*** Opening Raw data ***

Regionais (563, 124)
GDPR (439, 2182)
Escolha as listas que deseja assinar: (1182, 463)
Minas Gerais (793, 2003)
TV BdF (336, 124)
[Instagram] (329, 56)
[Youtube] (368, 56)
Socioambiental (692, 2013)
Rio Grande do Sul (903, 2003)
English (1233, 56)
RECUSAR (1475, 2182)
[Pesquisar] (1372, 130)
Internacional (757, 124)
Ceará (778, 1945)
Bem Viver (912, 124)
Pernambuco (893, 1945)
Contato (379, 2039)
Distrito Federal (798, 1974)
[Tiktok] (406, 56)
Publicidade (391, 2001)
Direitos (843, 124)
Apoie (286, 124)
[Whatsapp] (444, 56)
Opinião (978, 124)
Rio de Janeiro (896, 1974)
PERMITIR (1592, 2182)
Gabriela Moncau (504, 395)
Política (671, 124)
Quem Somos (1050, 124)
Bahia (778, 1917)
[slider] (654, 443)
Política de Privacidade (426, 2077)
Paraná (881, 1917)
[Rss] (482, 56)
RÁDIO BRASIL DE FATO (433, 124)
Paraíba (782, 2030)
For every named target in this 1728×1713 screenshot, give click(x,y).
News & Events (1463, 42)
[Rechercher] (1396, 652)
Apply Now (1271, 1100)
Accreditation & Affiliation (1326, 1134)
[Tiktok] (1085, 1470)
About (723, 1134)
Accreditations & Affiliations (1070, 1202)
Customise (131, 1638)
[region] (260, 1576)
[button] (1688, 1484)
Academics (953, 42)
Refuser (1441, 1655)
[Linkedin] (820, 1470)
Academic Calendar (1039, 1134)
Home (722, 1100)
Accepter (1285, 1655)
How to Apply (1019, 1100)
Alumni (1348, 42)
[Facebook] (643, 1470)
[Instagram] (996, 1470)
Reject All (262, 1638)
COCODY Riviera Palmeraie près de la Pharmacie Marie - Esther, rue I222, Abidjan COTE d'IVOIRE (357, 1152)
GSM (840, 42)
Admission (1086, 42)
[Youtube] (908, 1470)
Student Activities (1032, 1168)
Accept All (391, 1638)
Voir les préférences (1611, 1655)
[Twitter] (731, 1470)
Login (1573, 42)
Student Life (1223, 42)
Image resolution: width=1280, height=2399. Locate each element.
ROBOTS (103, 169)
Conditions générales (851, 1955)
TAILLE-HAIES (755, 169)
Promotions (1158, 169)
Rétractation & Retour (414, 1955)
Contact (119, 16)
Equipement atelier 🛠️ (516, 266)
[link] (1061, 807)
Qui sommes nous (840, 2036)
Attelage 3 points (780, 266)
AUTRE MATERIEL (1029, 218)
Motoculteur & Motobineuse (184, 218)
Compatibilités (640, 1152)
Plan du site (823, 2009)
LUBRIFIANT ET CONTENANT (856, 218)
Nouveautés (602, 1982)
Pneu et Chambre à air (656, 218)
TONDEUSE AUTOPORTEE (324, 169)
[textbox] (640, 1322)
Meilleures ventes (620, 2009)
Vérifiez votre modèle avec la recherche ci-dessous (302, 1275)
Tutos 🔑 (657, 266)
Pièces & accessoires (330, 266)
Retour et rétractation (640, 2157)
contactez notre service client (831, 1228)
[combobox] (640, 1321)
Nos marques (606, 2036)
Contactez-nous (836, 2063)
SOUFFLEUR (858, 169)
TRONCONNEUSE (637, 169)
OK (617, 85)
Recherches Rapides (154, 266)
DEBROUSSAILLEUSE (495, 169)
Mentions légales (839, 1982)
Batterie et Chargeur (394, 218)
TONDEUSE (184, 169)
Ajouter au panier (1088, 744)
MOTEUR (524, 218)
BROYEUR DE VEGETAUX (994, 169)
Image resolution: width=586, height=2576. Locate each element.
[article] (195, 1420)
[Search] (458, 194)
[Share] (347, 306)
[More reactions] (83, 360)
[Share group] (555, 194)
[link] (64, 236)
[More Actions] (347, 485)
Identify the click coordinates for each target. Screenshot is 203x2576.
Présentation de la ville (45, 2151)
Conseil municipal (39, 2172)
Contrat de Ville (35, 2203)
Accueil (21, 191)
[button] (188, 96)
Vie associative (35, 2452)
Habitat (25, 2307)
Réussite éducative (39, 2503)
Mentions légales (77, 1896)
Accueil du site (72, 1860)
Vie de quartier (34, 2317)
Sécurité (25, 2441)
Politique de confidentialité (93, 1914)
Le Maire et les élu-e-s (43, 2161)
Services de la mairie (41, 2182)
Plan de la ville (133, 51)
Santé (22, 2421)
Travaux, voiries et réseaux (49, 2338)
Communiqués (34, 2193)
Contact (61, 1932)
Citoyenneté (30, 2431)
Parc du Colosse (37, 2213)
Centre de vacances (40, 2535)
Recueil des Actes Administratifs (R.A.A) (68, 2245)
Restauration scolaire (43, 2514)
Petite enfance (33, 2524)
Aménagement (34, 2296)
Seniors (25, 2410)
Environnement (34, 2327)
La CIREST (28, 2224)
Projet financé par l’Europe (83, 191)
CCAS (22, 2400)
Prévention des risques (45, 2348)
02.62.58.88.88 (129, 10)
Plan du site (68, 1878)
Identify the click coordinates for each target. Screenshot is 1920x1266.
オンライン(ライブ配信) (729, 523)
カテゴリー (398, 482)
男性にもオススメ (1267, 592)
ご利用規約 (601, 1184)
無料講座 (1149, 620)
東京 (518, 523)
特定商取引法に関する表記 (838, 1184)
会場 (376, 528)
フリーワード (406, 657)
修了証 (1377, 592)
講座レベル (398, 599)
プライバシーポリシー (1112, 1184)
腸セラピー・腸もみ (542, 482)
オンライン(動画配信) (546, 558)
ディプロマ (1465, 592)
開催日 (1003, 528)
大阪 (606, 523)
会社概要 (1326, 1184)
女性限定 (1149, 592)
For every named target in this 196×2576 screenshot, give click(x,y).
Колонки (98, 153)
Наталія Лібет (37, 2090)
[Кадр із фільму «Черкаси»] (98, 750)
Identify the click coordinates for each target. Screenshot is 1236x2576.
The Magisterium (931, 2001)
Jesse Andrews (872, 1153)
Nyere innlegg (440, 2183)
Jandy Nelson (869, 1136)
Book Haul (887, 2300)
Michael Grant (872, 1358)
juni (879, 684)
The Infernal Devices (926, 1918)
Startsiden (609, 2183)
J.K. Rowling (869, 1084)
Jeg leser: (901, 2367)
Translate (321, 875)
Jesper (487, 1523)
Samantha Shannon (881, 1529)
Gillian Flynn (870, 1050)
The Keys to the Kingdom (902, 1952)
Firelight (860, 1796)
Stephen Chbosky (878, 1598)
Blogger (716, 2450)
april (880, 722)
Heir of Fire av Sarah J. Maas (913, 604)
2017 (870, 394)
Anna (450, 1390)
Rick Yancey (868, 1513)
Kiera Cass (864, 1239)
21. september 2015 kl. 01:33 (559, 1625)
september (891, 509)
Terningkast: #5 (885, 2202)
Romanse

*** Closing Raw data ***

Your task → Wherever the word "give" occurs in the data above, copy the line it sits in.

Answer to the problem →
For every named target in this 1728×1713 screenshot, give click(x,y).
For every named target in this 196×2576 screenshot, give click(x,y).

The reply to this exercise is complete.